The entire experience was a bit of a shock for Glassman. Friends from the original game no doubt will be cheering him on when heads to the PSPC in a few weeks.
“My friends and family have mostly been in disbelief, starting with the guys from the Monster Ballads poker game who are featured in the story,” he says. “I initially contacted them looking for some old pictures from the game to use in the story, so they knew I was entering the contest. But when I made the finals and then won, they just couldn’t believe it. And also can’t believe that I won it with a story about our beloved little home game from 15 years ago.
“The guys I play poker and bridge with currently were also super excited for me. A lot of them thought I had the winning entry once I made the finals, though that was probably just them being optimistic. So I spent a lot of Christmas break actually having to play down the possibility of winning. My wife, of course, has been over the moon because she’s coming to the Bahamas with me.”
Looking ahead and getting ready
The longtime rec player now has a chance many players would envy. The 2019 PSPC paid out $5.1 million to winner Roman Colillas, who earned his entry via Platinum Pass.
A deep run could have Glassman now writing an even bigger story. He’s making sure the trip to the Bahamas is more than just a vacation.
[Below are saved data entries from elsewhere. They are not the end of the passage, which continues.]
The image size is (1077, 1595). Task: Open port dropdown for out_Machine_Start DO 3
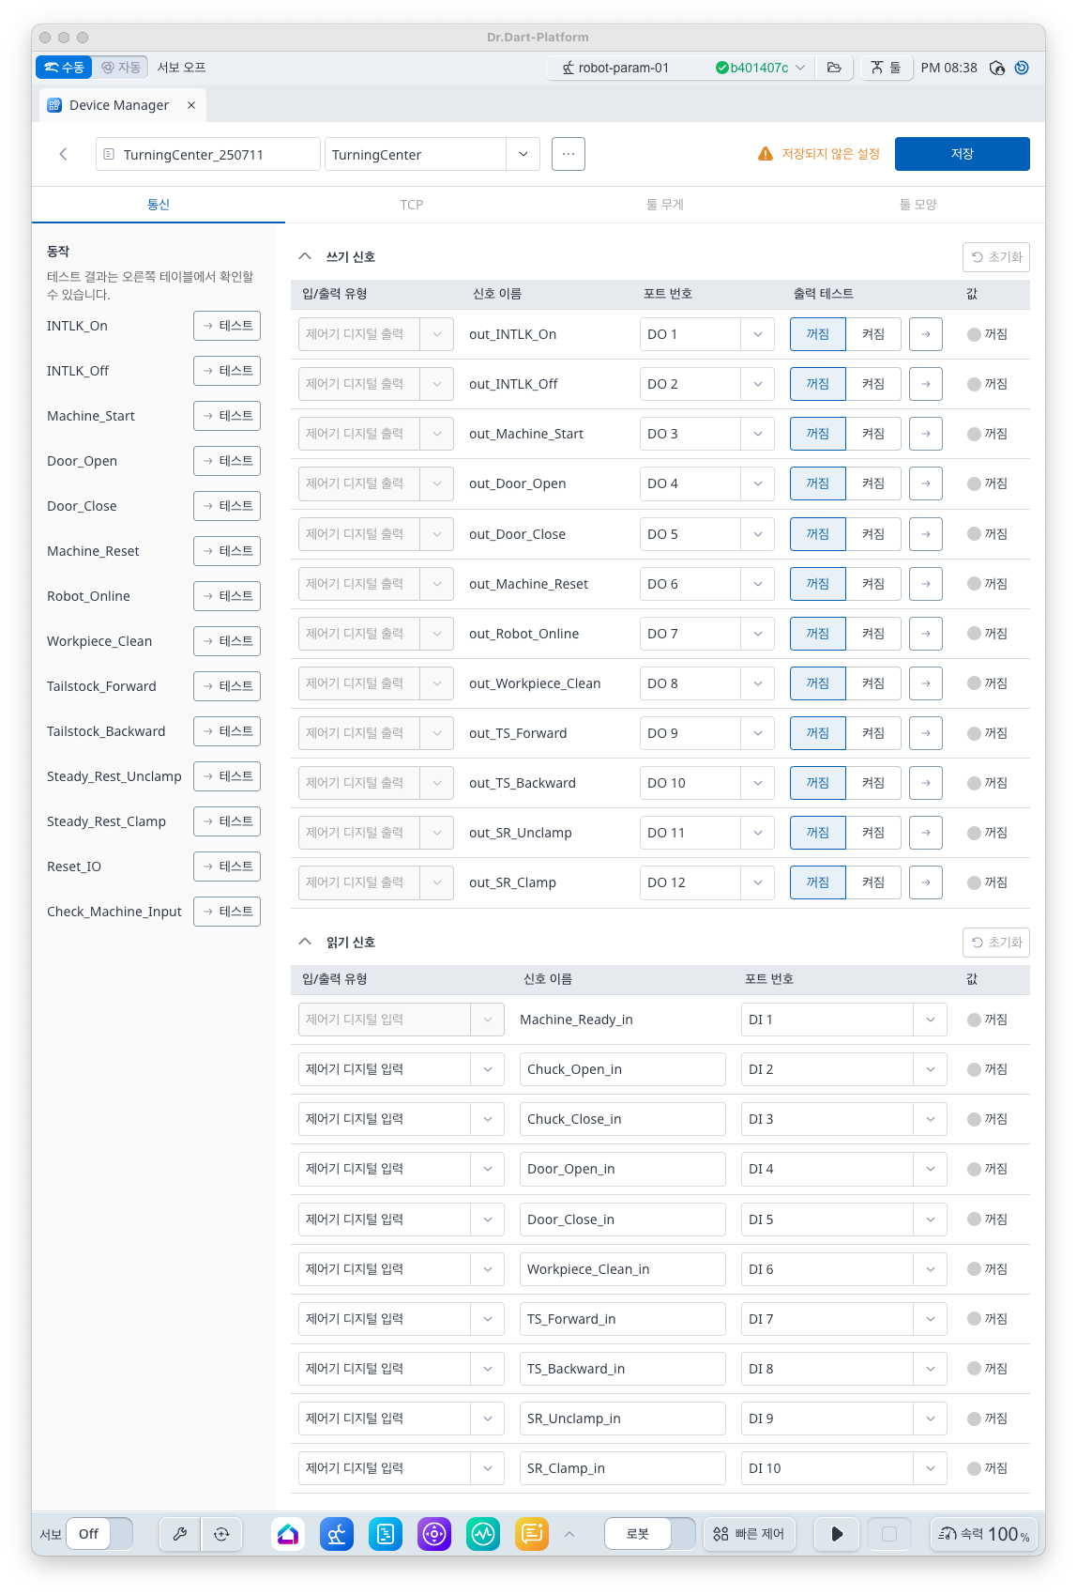pyautogui.click(x=757, y=434)
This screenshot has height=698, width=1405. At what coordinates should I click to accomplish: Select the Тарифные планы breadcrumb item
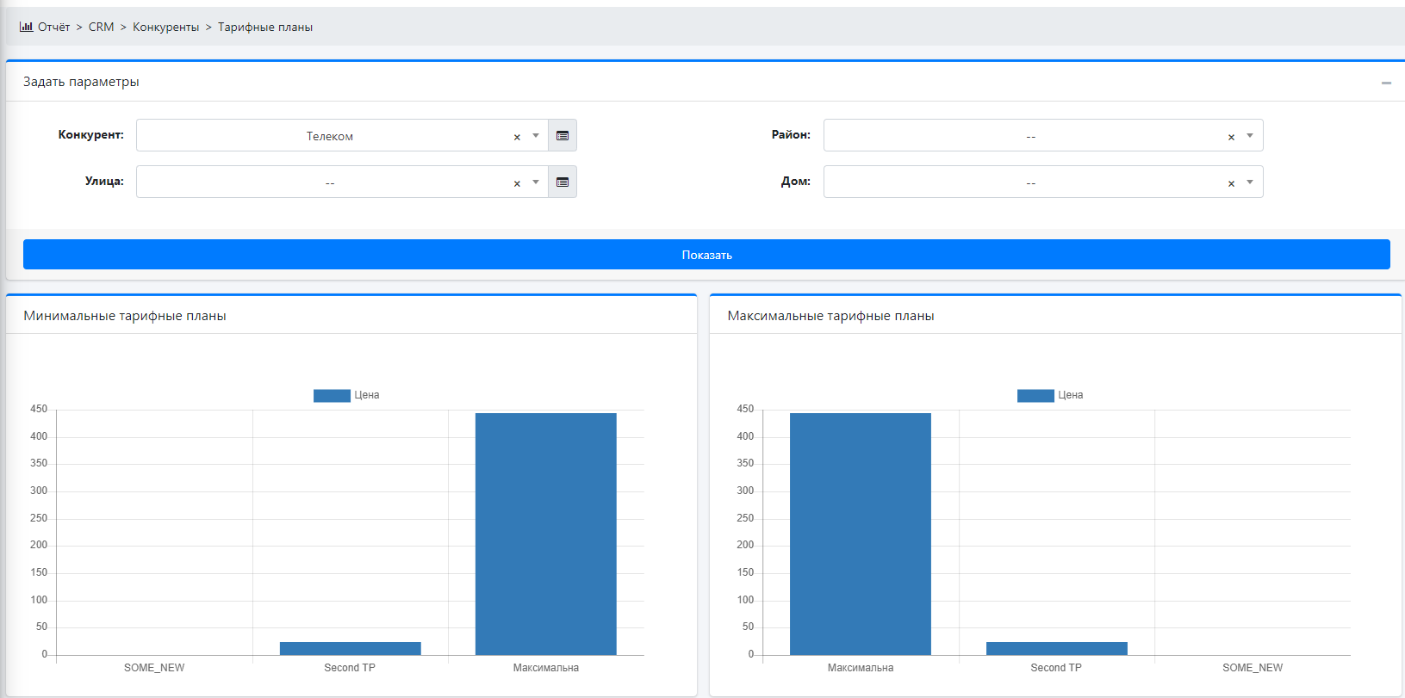[264, 27]
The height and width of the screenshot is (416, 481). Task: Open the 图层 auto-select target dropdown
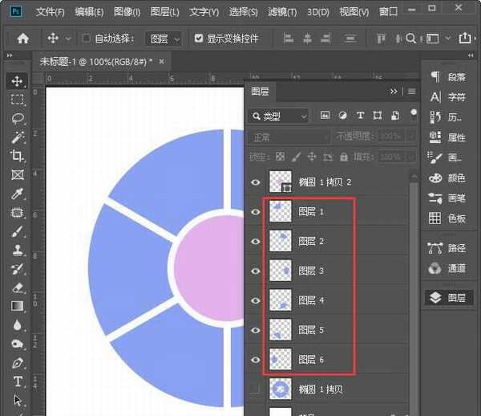point(164,39)
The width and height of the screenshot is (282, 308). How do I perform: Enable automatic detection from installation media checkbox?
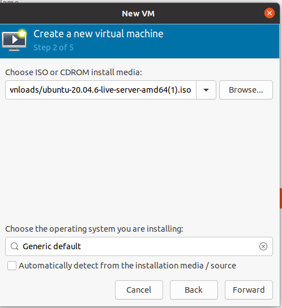click(x=12, y=266)
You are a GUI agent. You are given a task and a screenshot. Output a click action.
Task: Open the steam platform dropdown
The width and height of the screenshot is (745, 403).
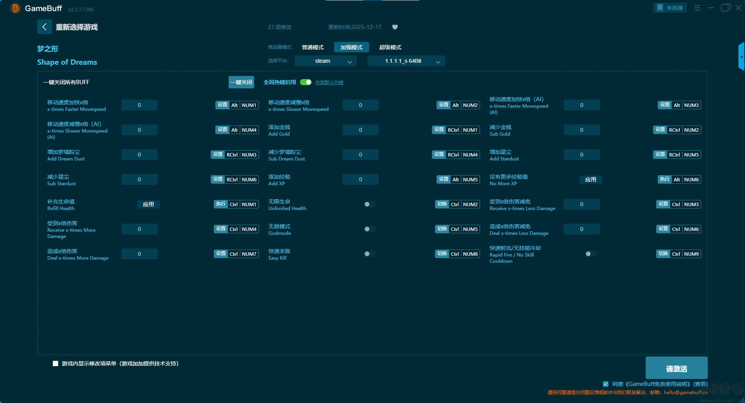[x=325, y=61]
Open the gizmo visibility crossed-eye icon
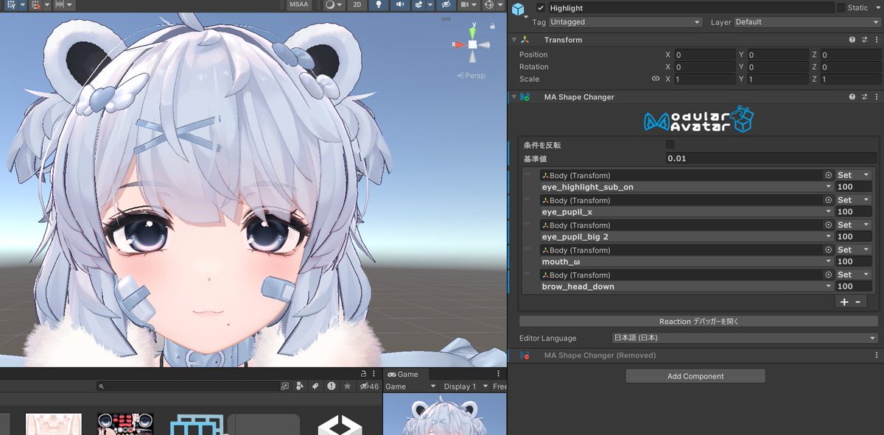The height and width of the screenshot is (435, 884). point(445,4)

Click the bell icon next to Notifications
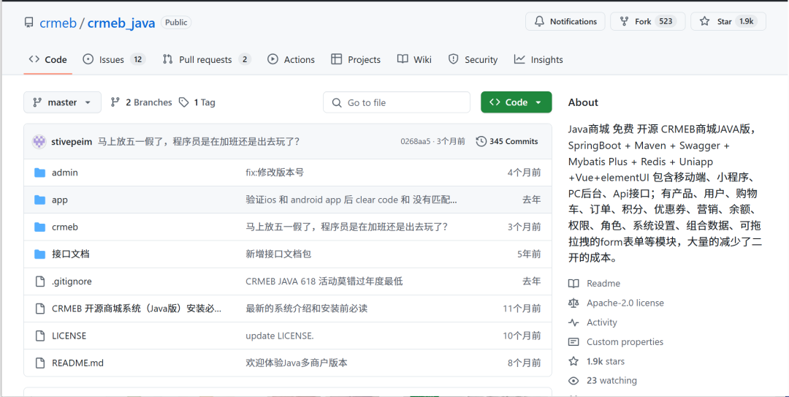540,22
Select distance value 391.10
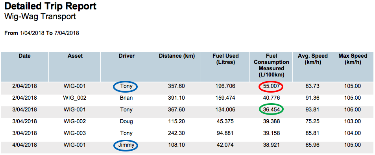Screen dimensions: 375x155 177,98
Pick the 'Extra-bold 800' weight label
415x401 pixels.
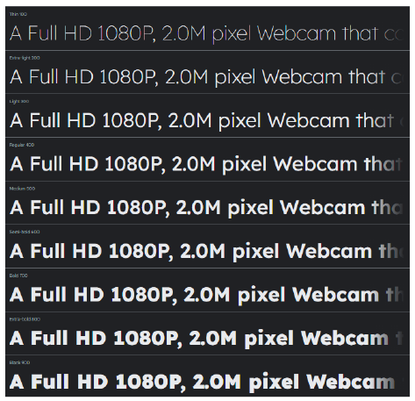tap(25, 319)
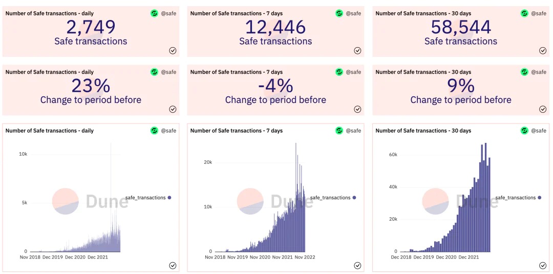Click Safe avatar icon on 58,544 transactions counter

524,13
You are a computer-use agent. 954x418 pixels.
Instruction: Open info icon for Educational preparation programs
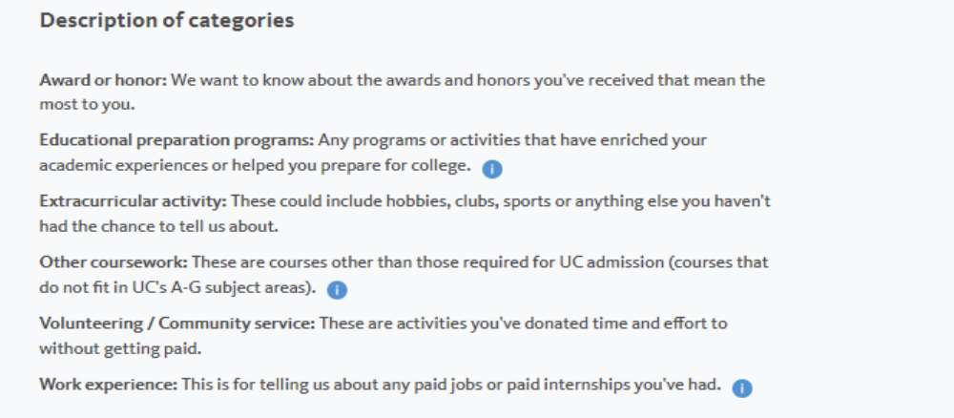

“I’m definitely taking preparation for the event seriously,” he says. “Currently, I play tournament poker one night a week, in a PokerStars home game I started during the pandemic. Most of the rest of my card playing and studying right now is bridge and ‘Oh Hell.’ So I’m going to be scaling back the bridge and Oh Hell for the month and focusing on tournament poker.”
Those efforts now include some outside help as well.
“I’m fortunate to have some good connections in the poker world for various reasons, and one of my friends who is a pro has agreed to take me on as a student for the month,” Glassman says. “So I’ll be getting real coaching for the first time in my life, targeted at this particular tournament.”
— Jennifer Shahade (@JenShahade) December 30, 2022
Facing stiff competition in PokerStars contest
Judges were pleased with the Platinum Poker Hand competition results. Shahade was excited to see so many players share their poker stories.
“I was blown away by the quality of the submissions and finalists and I am thrilled by Matt’s victory,” she said. “His beautiful rendition of the home game of his 20s reminded me of my favorite thing about poker, the way it unites people on different paths, and at different stages of life, through a shared passion.
“It also reminded me of the privilege of poker – to play for years with people we love shouldn’t be taken for granted.”
That’s certainly a notion that Glassman echoes. Modern poker regularly sees players drop tens of thousands of dollars in major tournaments. But many Average Joes still gather for a few hours of small-stakes fun and camaraderie.
“One thing I wanted to convey from my story was how wonderful a good low-stakes poker home game can be at a human level,” he says. “A lot of contemporary poker is focused on the idea of climbing the ranks of No Limit Hold’em and playing higher and higher stakes and making serious money. But there’s an absolute beauty to a competitive low-stakes game where the money doesn’t really mean much, but the players still compete hard within the context of friendships and laughter.
“I’ve made so many friends at card tables, going all the way back to junior high school – people who became my friends away from the tables. I really feel like it’s been a blessing that my family was into games and gave me a love for them.”